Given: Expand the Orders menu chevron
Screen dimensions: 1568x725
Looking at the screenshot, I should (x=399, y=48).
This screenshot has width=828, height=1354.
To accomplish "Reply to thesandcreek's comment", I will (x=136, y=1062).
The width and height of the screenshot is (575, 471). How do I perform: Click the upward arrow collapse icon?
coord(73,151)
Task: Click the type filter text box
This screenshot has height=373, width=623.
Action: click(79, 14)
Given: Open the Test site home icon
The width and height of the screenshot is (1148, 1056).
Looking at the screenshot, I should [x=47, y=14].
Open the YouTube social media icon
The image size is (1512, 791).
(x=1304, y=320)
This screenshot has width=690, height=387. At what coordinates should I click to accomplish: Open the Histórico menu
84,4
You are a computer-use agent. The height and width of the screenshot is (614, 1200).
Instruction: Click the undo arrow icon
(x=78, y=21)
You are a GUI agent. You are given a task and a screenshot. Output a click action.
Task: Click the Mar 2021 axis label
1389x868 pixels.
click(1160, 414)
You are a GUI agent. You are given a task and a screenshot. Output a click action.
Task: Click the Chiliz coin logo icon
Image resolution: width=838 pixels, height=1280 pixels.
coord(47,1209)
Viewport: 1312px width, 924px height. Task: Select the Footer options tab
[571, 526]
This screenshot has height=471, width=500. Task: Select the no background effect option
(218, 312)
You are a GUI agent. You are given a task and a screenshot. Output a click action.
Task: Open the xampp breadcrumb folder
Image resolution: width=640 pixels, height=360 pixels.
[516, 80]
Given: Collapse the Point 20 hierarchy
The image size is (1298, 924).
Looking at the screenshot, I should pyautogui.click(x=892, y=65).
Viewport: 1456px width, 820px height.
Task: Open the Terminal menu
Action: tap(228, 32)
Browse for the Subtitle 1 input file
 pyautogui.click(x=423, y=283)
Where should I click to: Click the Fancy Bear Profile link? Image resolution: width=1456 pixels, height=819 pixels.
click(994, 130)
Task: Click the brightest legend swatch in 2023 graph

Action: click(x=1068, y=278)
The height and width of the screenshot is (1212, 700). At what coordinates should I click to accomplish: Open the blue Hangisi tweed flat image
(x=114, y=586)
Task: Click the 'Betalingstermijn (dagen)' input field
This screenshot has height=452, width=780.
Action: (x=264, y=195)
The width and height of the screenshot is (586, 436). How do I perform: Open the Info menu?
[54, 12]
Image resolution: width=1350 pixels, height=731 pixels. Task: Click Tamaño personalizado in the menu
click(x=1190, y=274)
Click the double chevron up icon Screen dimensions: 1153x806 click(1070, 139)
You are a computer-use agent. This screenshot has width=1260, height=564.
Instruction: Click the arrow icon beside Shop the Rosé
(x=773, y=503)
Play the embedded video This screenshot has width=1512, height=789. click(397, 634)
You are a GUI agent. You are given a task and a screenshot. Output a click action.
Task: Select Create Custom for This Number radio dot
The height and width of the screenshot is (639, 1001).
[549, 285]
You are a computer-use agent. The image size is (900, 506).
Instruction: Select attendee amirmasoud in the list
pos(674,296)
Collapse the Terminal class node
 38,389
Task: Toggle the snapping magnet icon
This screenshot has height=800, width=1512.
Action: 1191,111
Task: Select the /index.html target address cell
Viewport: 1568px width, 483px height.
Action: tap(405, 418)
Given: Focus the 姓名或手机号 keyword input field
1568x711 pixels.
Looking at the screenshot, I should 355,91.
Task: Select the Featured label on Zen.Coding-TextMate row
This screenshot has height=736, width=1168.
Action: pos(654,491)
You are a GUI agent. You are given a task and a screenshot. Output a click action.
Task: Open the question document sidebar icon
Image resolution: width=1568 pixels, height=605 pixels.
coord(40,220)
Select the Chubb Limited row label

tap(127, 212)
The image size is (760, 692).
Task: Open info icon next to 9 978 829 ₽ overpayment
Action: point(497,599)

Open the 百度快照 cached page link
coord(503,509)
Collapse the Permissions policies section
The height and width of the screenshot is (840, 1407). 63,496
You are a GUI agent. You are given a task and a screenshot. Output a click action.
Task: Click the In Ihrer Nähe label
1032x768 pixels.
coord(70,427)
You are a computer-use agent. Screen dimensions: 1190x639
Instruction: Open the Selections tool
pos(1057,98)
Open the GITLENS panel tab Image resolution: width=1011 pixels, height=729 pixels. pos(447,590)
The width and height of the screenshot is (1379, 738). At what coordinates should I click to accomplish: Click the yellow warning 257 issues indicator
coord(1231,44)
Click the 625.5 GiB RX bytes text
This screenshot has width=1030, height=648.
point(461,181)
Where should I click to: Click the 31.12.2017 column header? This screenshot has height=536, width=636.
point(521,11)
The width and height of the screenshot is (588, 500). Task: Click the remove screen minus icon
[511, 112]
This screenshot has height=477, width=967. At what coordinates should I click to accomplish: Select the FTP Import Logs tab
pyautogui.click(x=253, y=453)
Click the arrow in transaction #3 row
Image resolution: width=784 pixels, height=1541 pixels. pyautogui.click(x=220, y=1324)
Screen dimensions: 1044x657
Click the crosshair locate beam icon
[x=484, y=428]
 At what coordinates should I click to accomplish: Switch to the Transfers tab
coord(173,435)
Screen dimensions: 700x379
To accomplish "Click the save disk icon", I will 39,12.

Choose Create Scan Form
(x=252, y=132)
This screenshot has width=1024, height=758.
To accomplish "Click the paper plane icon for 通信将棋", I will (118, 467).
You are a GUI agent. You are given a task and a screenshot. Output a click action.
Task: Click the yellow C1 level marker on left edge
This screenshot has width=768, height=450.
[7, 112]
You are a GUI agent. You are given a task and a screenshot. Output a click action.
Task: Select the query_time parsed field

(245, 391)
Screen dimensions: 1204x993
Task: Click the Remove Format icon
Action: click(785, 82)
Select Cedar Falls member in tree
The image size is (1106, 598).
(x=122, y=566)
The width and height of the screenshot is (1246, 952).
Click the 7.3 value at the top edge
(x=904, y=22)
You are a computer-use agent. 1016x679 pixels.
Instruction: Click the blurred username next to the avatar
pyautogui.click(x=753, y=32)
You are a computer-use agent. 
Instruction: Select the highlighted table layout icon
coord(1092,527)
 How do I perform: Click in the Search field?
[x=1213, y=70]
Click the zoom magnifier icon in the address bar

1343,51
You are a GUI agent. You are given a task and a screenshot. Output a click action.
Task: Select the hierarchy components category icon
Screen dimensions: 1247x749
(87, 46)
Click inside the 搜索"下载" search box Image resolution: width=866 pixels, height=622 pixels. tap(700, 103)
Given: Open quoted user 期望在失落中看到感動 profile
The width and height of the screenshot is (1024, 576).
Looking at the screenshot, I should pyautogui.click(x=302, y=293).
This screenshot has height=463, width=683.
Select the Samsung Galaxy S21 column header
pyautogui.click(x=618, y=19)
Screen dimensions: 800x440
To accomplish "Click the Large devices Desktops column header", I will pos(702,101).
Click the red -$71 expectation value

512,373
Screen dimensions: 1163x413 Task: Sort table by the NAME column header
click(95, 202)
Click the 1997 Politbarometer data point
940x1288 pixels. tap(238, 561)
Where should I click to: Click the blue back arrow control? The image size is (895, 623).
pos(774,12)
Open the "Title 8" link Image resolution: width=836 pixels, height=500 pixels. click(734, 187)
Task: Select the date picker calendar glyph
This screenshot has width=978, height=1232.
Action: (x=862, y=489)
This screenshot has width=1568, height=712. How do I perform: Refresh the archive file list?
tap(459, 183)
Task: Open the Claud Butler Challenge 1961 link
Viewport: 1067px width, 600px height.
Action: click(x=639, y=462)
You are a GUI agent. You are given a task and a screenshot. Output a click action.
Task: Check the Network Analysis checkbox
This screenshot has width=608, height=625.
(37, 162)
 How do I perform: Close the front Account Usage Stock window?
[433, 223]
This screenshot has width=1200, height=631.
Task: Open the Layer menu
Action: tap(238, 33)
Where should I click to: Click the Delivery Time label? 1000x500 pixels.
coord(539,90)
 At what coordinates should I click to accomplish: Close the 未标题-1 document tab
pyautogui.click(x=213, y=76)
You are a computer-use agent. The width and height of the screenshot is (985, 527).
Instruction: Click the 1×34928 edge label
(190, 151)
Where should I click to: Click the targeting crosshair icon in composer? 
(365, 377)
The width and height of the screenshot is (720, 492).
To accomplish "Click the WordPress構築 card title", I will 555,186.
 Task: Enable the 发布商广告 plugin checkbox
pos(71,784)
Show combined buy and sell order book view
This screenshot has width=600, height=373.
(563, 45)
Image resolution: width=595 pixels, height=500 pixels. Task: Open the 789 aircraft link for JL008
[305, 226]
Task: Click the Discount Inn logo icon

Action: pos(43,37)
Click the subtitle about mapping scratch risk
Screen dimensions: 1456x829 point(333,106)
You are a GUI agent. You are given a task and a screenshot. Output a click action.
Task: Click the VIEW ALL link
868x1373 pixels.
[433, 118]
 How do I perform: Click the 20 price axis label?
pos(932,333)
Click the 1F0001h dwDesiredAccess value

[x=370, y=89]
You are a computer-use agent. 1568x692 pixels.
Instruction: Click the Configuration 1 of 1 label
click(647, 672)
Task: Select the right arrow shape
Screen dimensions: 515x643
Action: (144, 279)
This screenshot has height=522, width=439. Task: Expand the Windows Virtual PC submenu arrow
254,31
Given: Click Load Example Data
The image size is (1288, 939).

════════════════

* [Requirement] Taking the entries above, write out exactly the lines starting with the line containing "You are a computer-use agent. 1016x679" and going on through the line containing "Given: Open quoted user 期望在失落中看到感動 profile", both included, and nothing else.

* [Task answer]
You are a computer-use agent. 1016x679 pixels.
Instruction: Click the blurred username next to the avatar
pyautogui.click(x=753, y=32)
You are a computer-use agent. 
Instruction: Select the highlighted table layout icon
coord(1092,527)
 How do I perform: Click in the Search field?
[x=1213, y=70]
Click the zoom magnifier icon in the address bar

1343,51
You are a GUI agent. You are given a task and a screenshot. Output a click action.
Task: Select the hierarchy components category icon
Screen dimensions: 1247x749
(87, 46)
Click inside the 搜索"下载" search box Image resolution: width=866 pixels, height=622 pixels. tap(700, 103)
Given: Open quoted user 期望在失落中看到感動 profile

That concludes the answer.